- **EXERCISE BRIEF**: Copy out the comment on the proposed new STOC meeting format below, word for word and in full.

- **SELECTED EXCERPT**:
To summarize in a single sentence, I think this is a really bad idea,
and would like to strongly urge you NOT to do this. If you think there
is a need for such a venue, I see nothing wrong in suggesting to have
one. But why kill a really good meeting, like STOC.
For a longer version: you are comparing to how scientific meetings
work in other science fields, and basically suggest that we adapt to
how meetings work at other science fields. Each field has its own
culture, and I am sure the way the physics community works is well
supported by the way they run their meetings. However, we are a
subfield of computer science (as an ACM SIG), and it is best for us if
our meetings are set up similar to meetings in other CS areas. This
certainly helps those of us in academic computer science departments,
where the people from the other subareas of computer science are our
immediate colleagues. Typically CS subfields are organized around
selective conferences like FOCS and STOC. The systems people has SOSP
and OSDI, the database people have SIGMOD and VLDB, vision people have
CVPR and ICCV, the machine learning area has ICML and NIPS,
programming languages has POPL and PLDI, graphics has SIGGRAPH, etc.
You correctly point out that other scientific communities are not
organized around such meetings. The math community isn’t, physics
mostly isn’t, chemistry isn’t, and other engineering fields
aren’t either. But CS fields are. There are huge benefits of
having a community and meeting structure that is more similar to other
subfield of computer science, than to math. I do admit that scientific
computing is more like math and not CS. But they increasingly do get
questioned whether they should belong to math or to CS. The majority
of academics in our community are in CS departments (as are all but
one members of this EC). It serves our field incredibly well that we
are well integrated in the broader computer science community. By
being in CS departments (or CS groups at companies) we get involved
and impact issues that the broader community thinks about. This is
important to each of us, and certainly important to our field. I think
the proposed more math-like arrangement of the new STOC will hurt our
ability to do this. I can still remember the not-so distant past when
many theoreticians felt that their area was questioned in their own
department. Do you remember the Karp committee report on the future
of theoretical computer science from 1997. We are at a much better
point today. Changing our meeting structure closer to the math
community is a pretty big step in the wrong direction.

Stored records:

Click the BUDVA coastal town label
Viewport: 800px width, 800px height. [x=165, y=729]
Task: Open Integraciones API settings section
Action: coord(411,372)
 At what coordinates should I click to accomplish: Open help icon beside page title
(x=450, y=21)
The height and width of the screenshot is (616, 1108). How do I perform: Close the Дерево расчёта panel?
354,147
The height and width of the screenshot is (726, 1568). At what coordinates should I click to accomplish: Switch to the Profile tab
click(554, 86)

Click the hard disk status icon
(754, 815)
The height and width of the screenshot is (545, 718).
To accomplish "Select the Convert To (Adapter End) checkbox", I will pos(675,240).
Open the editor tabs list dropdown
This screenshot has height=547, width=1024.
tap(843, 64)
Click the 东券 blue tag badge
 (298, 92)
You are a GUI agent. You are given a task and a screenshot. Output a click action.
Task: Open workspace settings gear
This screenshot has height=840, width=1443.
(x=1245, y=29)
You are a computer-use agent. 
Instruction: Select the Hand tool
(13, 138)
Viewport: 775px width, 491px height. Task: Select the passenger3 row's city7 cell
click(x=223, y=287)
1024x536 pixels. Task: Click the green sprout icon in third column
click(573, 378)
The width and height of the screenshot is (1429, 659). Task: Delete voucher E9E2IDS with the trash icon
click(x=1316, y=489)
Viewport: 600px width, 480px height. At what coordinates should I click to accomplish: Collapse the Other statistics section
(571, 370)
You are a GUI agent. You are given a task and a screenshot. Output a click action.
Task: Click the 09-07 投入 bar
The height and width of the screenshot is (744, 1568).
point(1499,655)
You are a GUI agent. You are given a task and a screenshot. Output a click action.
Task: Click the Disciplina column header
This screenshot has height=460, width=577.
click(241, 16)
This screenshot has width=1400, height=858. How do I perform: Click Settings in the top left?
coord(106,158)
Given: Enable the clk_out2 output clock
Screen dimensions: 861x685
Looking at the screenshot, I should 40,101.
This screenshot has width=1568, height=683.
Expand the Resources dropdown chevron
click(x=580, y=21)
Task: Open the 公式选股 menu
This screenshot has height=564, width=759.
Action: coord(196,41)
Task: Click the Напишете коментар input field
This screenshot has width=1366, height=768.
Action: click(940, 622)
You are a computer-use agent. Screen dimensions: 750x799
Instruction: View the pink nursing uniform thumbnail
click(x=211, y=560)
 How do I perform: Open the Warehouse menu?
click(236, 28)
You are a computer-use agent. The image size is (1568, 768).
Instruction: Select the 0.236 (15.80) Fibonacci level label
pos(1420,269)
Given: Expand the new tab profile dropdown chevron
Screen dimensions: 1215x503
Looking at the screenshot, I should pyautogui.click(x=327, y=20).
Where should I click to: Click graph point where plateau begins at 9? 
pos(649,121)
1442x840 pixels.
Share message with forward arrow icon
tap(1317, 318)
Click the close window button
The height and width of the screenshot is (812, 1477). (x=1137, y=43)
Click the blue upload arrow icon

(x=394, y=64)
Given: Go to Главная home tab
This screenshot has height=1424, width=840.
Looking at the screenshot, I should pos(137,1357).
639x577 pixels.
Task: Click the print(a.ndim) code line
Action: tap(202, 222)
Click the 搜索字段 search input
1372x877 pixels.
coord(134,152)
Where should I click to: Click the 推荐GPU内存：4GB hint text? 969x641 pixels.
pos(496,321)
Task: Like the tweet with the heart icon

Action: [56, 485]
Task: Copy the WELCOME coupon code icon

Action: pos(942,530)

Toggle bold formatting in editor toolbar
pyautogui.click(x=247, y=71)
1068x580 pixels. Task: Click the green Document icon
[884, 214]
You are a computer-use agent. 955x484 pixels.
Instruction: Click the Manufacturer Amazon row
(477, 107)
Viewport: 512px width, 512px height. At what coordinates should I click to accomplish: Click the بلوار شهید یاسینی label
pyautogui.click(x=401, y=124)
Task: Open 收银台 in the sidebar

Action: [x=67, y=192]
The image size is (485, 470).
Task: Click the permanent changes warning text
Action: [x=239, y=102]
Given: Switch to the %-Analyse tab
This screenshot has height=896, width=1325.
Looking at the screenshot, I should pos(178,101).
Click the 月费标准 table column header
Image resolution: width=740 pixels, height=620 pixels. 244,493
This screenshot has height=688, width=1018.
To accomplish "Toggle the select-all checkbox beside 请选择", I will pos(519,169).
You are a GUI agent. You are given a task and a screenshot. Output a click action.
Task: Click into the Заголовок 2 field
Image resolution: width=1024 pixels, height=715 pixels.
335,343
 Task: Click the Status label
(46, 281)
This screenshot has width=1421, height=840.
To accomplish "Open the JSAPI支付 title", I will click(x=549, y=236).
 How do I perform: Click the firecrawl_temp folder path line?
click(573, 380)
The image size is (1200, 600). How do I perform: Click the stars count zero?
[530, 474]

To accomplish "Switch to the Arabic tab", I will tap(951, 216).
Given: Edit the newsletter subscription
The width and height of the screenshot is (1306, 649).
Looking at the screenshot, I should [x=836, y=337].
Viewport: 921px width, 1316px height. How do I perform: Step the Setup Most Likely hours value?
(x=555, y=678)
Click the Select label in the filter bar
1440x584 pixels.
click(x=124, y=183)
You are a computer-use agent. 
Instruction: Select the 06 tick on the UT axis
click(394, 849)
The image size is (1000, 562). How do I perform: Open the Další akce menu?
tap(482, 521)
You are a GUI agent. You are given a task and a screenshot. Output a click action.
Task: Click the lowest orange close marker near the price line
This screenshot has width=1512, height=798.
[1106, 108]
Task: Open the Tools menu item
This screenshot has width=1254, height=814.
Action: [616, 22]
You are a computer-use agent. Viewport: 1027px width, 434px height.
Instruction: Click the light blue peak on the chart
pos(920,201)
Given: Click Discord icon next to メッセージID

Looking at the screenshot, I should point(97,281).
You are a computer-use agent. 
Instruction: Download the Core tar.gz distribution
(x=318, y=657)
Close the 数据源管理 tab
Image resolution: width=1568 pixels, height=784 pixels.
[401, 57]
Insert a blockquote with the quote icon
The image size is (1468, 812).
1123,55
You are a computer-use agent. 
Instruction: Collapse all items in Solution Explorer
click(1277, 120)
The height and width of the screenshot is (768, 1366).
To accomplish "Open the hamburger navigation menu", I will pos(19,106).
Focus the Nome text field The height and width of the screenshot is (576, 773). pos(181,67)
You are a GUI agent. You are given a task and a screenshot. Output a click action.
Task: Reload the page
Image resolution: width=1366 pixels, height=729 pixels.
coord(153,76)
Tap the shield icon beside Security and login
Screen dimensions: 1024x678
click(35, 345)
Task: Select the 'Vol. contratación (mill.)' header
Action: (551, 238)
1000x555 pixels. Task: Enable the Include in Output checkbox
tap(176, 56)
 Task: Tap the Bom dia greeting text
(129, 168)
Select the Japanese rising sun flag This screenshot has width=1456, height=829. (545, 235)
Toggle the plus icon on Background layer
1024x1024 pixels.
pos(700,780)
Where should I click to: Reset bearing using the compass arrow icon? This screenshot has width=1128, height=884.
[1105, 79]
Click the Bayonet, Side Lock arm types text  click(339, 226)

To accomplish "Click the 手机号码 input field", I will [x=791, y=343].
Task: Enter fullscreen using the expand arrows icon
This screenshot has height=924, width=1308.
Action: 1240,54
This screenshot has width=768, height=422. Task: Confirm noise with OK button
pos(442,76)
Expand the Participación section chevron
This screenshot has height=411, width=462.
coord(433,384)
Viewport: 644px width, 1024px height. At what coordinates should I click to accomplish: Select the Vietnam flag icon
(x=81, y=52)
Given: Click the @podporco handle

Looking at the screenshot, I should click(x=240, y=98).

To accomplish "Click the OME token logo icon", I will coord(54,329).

- **EXERCISE RESULT**:
To summarize in a single sentence, I think this is a really bad idea,
and would like to strongly urge you NOT to do this. If you think there
is a need for such a venue, I see nothing wrong in suggesting to have
one. But why kill a really good meeting, like STOC.
For a longer version: you are comparing to how scientific meetings
work in other science fields, and basically suggest that we adapt to
how meetings work at other science fields. Each field has its own
culture, and I am sure the way the physics community works is well
supported by the way they run their meetings. However, we are a
subfield of computer science (as an ACM SIG), and it is best for us if
our meetings are set up similar to meetings in other CS areas. This
certainly helps those of us in academic computer science departments,
where the people from the other subareas of computer science are our
immediate colleagues. Typically CS subfields are organized around
selective conferences like FOCS and STOC. The systems people has SOSP
and OSDI, the database people have SIGMOD and VLDB, vision people have
CVPR and ICCV, the machine learning area has ICML and NIPS,
programming languages has POPL and PLDI, graphics has SIGGRAPH, etc.
You correctly point out that other scientific communities are not
organized around such meetings. The math community isn’t, physics
mostly isn’t, chemistry isn’t, and other engineering fields
aren’t either. But CS fields are. There are huge benefits of
having a community and meeting structure that is more similar to other
subfield of computer science, than to math. I do admit that scientific
computing is more like math and not CS. But they increasingly do get
questioned whether they should belong to math or to CS. The majority
of academics in our community are in CS departments (as are all but
one members of this EC). It serves our field incredibly well that we
are well integrated in the broader computer science community. By
being in CS departments (or CS groups at companies) we get involved
and impact issues that the broader community thinks about. This is
important to each of us, and certainly important to our field. I think
the proposed more math-like arrangement of the new STOC will hurt our
ability to do this. I can still remember the not-so distant past when
many theoreticians felt that their area was questioned in their own
department. Do you remember the Karp committee report on the future
of theoretical computer science from 1997. We are at a much better
point today. Changing our meeting structure closer to the math
community is a pretty big step in the wrong direction.